Brookings hasn't noticed that either sect–Sunni or Shiite–is being targeted more than the other, Ferris said. "I think it just depends on the neighborhood and who's in control."
At least some of the attacks targeting returnees may have more to do with simple economics than Iraq's sectarian divide. As families have fled, others have taken up their homes, often living rent-free in houses nicer than the ones they left. Understandably, Iraqis in that category are in no hurry to see mass returns.
"We think some of the attacks are probably coming from squatters who aren't ready to move out, so they try to scare people from coming back," said Capt. Thomas Melton of Shreveport, La., who oversees south Ghazaliyah as the commander of Troop A, 1st Squadron, 75th Cavalry Regiment. "It makes sense."

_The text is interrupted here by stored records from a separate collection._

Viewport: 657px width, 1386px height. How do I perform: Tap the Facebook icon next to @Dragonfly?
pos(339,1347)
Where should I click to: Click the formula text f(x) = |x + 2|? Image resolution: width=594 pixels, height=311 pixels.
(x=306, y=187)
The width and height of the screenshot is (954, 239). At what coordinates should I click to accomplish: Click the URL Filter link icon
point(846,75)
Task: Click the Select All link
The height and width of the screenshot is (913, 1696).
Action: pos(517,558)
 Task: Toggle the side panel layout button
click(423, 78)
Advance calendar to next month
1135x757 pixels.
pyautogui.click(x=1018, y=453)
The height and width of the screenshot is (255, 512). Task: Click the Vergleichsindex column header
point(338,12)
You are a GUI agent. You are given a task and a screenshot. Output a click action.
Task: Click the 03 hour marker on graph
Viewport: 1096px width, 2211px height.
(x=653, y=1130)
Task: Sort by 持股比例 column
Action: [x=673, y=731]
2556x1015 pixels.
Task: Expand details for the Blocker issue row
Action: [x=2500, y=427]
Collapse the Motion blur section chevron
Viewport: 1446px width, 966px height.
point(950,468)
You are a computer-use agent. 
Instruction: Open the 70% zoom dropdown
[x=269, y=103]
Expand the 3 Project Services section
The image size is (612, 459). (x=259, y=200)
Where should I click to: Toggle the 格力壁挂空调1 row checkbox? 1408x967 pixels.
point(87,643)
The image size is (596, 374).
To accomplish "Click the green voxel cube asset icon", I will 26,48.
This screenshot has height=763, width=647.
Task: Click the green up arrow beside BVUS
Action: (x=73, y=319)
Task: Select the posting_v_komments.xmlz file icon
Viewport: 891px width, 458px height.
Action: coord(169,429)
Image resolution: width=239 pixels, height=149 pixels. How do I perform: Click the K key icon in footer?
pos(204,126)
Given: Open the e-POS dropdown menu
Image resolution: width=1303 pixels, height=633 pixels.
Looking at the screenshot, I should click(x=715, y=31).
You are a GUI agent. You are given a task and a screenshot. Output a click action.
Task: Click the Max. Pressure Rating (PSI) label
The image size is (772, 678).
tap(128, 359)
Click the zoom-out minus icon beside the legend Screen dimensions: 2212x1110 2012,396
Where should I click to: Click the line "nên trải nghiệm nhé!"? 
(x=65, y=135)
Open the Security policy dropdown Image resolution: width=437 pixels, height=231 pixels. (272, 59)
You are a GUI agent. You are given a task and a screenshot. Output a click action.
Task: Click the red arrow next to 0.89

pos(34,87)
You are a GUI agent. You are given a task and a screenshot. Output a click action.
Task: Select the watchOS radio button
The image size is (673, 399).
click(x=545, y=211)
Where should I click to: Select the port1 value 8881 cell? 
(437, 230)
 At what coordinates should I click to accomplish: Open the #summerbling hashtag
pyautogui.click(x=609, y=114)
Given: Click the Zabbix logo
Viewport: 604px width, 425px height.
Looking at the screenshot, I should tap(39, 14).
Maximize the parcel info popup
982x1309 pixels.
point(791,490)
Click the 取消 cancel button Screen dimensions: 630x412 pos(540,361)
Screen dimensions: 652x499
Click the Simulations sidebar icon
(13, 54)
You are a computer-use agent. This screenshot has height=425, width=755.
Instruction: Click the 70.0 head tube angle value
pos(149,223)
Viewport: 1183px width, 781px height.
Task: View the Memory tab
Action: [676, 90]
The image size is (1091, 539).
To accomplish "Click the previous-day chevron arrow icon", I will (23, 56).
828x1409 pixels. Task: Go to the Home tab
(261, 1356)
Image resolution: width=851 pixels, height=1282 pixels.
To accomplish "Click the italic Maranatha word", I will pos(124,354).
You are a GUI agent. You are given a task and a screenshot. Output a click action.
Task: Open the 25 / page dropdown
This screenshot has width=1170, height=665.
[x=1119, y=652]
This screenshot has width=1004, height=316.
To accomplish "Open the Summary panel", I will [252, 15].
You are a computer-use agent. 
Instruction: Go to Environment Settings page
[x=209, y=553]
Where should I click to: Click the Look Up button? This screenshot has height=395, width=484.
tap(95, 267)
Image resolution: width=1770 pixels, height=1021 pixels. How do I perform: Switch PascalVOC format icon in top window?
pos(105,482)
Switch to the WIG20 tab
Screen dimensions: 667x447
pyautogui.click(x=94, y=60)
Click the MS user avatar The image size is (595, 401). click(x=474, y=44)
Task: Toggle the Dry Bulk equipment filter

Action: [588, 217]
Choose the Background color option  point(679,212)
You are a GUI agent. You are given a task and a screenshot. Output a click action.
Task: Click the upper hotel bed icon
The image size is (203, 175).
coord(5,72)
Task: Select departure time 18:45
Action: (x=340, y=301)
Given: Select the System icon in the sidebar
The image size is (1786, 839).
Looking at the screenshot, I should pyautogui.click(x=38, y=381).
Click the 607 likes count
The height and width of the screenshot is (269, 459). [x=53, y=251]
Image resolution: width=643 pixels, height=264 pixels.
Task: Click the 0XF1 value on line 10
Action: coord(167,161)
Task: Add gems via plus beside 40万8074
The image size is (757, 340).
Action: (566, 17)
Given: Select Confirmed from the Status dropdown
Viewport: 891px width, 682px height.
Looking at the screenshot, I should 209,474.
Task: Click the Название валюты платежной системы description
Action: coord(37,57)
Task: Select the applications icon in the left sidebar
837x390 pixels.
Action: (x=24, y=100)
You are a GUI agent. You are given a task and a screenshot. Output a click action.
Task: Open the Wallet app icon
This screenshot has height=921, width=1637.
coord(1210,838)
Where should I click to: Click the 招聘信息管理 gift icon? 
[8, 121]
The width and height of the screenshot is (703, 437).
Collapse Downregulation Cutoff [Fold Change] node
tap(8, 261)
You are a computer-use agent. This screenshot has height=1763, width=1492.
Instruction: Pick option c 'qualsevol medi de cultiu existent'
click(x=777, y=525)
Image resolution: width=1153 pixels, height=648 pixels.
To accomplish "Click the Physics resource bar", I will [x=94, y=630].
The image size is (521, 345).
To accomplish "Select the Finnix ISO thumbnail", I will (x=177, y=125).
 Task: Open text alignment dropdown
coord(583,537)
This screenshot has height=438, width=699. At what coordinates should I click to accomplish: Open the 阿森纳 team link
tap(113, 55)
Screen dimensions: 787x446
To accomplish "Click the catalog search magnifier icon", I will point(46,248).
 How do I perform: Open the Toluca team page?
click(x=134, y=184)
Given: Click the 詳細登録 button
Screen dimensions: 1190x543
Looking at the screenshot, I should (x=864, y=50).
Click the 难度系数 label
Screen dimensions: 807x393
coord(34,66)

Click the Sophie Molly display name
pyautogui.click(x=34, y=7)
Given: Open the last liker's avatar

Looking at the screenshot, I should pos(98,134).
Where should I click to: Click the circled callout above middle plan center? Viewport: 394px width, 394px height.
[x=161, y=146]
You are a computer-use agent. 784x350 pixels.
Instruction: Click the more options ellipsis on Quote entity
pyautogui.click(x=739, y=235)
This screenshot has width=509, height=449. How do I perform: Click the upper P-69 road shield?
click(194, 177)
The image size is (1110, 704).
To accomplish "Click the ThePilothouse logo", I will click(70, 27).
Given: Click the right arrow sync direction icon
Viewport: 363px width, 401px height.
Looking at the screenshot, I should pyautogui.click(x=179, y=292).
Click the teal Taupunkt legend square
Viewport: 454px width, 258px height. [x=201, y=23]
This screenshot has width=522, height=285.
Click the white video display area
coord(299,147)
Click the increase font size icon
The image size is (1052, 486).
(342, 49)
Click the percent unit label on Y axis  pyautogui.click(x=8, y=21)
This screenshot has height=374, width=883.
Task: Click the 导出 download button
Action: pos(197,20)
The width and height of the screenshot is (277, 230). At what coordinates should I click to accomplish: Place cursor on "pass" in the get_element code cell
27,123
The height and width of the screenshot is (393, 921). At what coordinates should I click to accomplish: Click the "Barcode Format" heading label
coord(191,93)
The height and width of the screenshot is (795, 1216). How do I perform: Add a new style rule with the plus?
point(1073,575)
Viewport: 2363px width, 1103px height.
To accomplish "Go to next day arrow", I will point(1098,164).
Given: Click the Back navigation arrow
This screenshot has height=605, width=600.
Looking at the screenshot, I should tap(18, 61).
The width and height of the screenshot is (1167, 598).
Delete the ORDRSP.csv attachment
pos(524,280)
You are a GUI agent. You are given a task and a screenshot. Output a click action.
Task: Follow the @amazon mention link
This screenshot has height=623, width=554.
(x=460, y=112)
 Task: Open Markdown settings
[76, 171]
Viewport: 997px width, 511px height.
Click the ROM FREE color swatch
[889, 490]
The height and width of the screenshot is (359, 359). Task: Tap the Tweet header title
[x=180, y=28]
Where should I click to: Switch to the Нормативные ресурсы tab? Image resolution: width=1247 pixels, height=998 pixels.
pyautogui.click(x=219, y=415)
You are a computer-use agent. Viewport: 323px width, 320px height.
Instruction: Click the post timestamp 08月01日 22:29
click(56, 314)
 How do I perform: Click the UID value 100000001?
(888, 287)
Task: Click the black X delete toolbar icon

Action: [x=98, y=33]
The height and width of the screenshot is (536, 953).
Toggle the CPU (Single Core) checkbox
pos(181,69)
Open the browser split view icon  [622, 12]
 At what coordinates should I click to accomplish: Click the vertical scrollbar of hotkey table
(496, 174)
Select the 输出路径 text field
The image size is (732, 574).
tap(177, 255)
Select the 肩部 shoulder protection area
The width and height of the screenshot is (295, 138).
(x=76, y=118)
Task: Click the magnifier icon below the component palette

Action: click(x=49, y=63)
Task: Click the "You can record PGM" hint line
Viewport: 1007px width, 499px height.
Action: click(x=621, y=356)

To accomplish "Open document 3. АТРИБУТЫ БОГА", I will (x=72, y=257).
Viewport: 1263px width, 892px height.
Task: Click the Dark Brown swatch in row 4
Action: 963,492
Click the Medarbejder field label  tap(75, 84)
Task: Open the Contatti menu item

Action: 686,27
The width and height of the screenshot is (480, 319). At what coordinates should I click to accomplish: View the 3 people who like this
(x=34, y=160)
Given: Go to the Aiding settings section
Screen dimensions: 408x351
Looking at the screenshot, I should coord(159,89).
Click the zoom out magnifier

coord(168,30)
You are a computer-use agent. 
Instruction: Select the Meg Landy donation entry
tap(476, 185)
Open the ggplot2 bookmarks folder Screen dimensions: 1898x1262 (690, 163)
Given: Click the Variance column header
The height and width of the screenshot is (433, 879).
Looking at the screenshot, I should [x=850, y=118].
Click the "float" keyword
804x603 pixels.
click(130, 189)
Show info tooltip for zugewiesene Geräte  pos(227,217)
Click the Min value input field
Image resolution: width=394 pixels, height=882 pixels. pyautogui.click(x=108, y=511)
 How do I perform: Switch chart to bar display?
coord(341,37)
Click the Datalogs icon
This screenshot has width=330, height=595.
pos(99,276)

Even if the attacks aren't widespread, they may already be achieving their aim. Bassim Salman, a policeman who fled Baghdad's Furat neighborhood in 2005, said he was preparing to go back until he heard that some returnees' homes had been burned down.
"Just two days ago, I heard a man was killed in Furat while he was cleaning out his house to bring his family back," Bassim said. "They say it is safe to return. But I won't go."
Despite the uncertainty, the Iraqi government is shutting down camps for the displaced, offering money to those who go home and opening centers across Baghdad where families can register for help resettling.
On Sept. 1, Prime Minister Nouri al Maliki, a Shiite, ordered all squatters who've taken over homes of people who fled to get out.
When they're evicted, however, some squatters can't afford to pay for new housing. Rents have risen substantially since many of them first fled, and unemployment across Iraq hovers around 50 percent.
In some cases, squatters can't return to the homes they left because other squatters have moved into them. Many say their neighborhoods still are too dangerous to go back.
"A lot of the people who have been forced out to make way for the people coming home are angry," said Tahseen al Sheikhly, Iraq's civilian spokesman for Baghdad security operations. "Sometimes when a home is blown up, it is for revenge."